Birmingham's bankers attribute their survival to their own expansion plans. In-state consolidation began in Alabama in 1971, early by most states' standards, and by the time most other states relaxed their laws, the Birmingham banks had the size necessary to make acquisitions.

Given the chance, these bankers have proven among the most acquisitive- minded in the nation. Regions Financial Corp., formerly First Alabama Bancshares, has seven acquisitions pending and bought 40 small and midsize banks across the South in the past six years. Amsouth Bancorp., which traces its roots to the city's original National Bank of Birmingham, now has more than 40% of its assets in Florida.

The banks have also survived by avoiding the peaks, valleys, and real estate bubbles that sank many competitors.

"It's fairly easy to be a successful banker in Alabama," said Carl E. Jones Jr., president and chief executive of Regions Financial.

The most foolish bout of speculative local lending that anyone can remember was a 1987 decision to build an upscale horse racing track to satisfy the populace in a state where gambling is otherwise forbidden. But the track went bankrupt, was converted to dog racing, and Amsouth, the lead lender in this project, lost about $20 million.

Despite the murmurings that consolidation is inevitable, there is reason to be hopeful for the banks' survival, at least in the short term.

All four reported record earnings for 1997, and their top executives are relatively young. Managements have also shown some discipline in their own acquisitions. Regions' Mr. Jones said his bank was interested in Deposit Guaranty Corp., but wouldn't pay the price necessary for the Jackson, Miss.-based bank, which agreed to sell recently for what he called an "amazing" 27 times earnings.

The banks might also survive because Alabama may be finally catching up economically with the rest of the south.

The University of Alabama at Birmingham, the city's biggest employer, is among the nation's finest for medical research. And state leaders made a tremendous-some say excessive-offer to lure Mercedes into building a new auto manufacturing plant just outside Birmingham.

The fact that out-of-state companies like NationsBank or Banc One Corp. would be at all interested in Birmingham's banks could be interpreted as another sign that executives are willing to tell their boards they are considering a move into Alabama. Last year, a record $12 billion worth of mergers were transacted in Alabama, according to Securities Data Co.

Wall Street dealmakers say that if Birmingham is to remain an important banking city, the best thing would be for one or two of its banks to merge with each other. Better to have one bank with a market capitalization of $10 billion-double the size of SouthTrust Corp., the biggest Birmingham bank-and create a company with the size necessary to buy a company like Hibernia Corp. of New Orleans.

Although a merger of Birmingham's banks would surely cost the jobs of hundreds, if not thousands, of employees, it would help ensure that Birmingham keeps at least one locally controlled big bank, something cities like Atlanta and Houston have lost.

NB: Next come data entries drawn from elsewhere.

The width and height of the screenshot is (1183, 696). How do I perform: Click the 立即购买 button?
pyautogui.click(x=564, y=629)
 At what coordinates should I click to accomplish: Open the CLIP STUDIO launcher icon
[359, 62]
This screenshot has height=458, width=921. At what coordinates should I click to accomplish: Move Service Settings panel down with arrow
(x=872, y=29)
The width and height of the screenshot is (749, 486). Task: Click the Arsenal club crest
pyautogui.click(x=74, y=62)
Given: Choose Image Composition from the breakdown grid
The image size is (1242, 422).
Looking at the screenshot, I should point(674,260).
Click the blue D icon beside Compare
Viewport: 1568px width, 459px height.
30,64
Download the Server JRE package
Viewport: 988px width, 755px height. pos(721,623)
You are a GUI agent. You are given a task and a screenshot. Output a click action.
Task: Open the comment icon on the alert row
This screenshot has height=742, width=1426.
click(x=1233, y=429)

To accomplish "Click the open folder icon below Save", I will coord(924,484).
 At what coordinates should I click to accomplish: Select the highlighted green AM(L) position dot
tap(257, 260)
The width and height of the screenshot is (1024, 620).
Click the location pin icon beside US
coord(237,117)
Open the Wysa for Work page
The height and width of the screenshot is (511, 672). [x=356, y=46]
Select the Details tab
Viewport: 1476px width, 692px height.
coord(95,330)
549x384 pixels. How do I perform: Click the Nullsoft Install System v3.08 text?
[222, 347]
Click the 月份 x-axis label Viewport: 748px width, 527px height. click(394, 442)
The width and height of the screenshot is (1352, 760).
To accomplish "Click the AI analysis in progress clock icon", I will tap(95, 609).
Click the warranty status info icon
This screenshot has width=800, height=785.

But an in-market merger appears unlikely to happen soon. Such deals have been explored in the past and nixed for many reason, not the least of which are that the banks are headquartered right next to each other and the top bankers share the same churches, country clubs, and belong to the same civic groups. No bank CEO is prepared to say "uncle" to the other, local businessmen say, especially not while earnings are so good.

Still, for a city that has long had its economic destiny controlled by outsiders like U.S. Steel Corp., a creation of New York financier J.P. Morgan, the notion that Birmingham's home-grown, home-controlled banks hold the keys to making the city one of the South's most important banking centers is as intriguing as it is unexpected.